Records
---
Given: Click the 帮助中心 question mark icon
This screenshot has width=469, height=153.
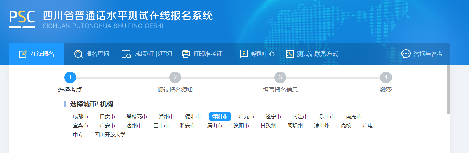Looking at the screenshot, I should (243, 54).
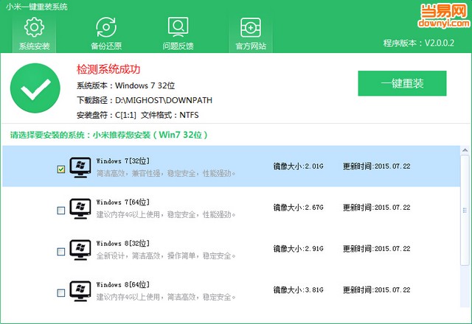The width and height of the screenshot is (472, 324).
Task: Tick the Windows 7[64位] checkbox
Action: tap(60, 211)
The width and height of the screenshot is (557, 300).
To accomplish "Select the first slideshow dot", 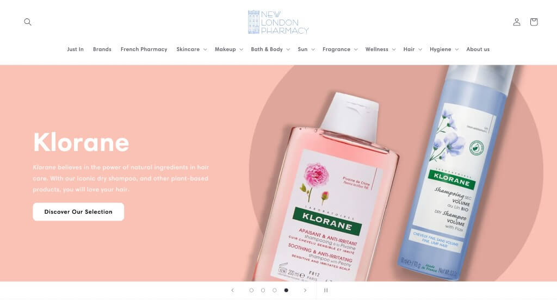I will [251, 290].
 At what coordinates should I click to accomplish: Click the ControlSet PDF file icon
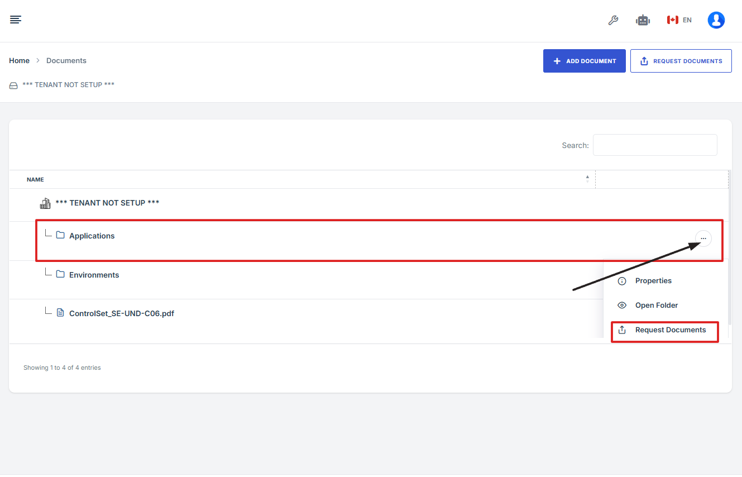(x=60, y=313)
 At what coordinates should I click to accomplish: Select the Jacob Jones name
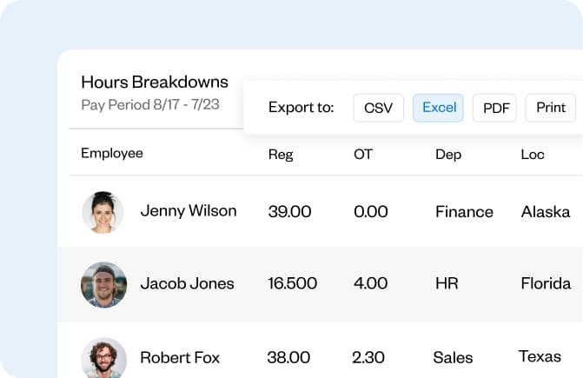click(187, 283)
---
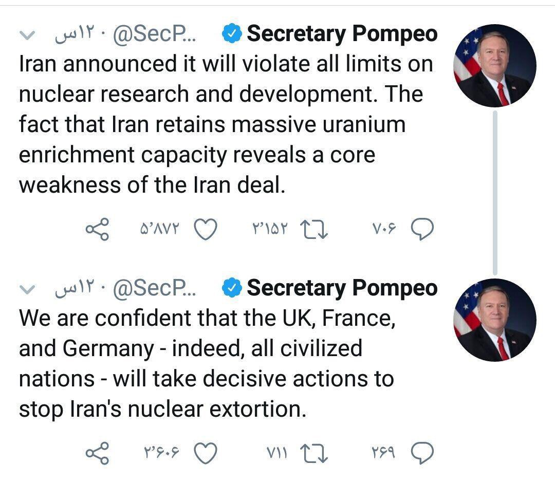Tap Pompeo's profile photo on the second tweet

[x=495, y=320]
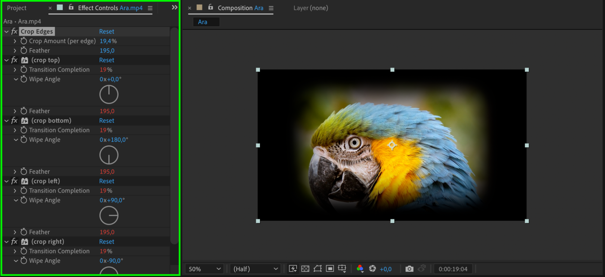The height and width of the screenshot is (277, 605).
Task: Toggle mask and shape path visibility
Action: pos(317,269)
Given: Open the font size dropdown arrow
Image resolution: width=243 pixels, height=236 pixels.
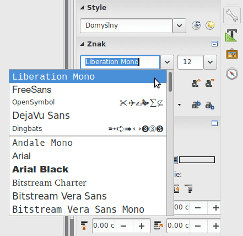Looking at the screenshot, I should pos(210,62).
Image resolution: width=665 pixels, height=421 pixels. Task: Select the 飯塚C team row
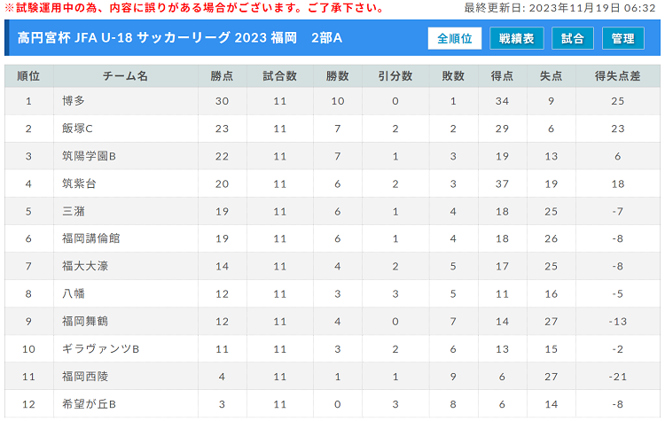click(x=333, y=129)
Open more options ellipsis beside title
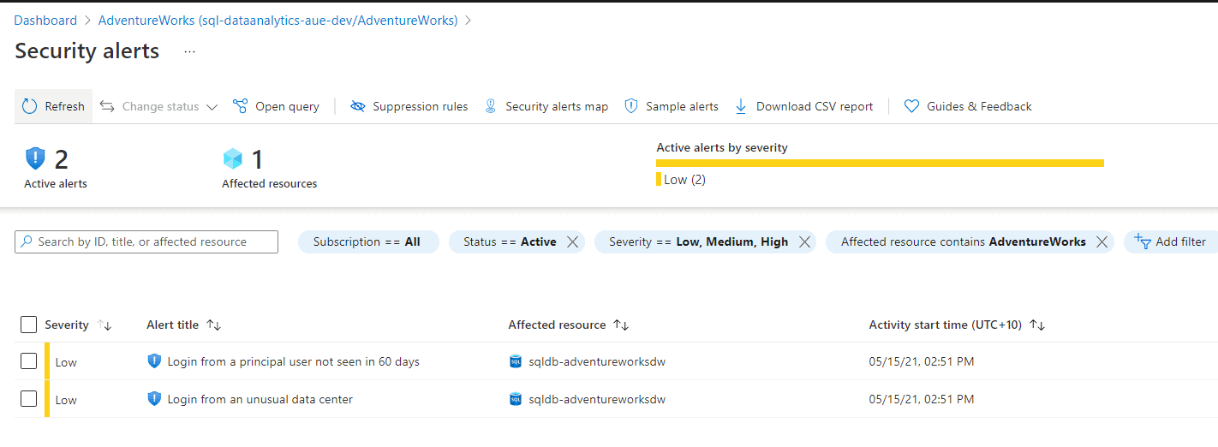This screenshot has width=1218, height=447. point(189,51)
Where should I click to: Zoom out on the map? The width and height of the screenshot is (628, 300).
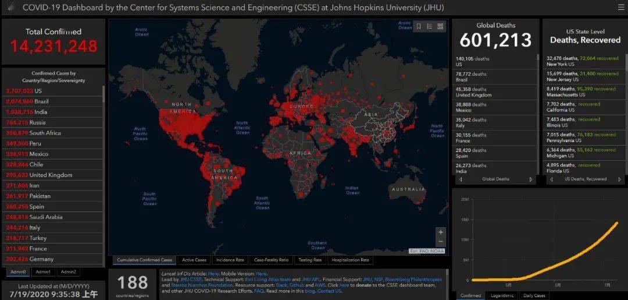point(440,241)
---
* [WHAT THE TASK ASKS]: Duplicate the entries from the line containing "Image resolution: width=665" through the line containing "point(440,241)", leaving the pictures out.

* [RESULT FOR THIS TASK]:
Image resolution: width=665 pixels, height=421 pixels. Task: Select the 飯塚C team row
click(x=333, y=129)
Open more options ellipsis beside title
This screenshot has width=1218, height=447. point(189,51)
Where should I click to: Zoom out on the map? The width and height of the screenshot is (628, 300).
point(440,241)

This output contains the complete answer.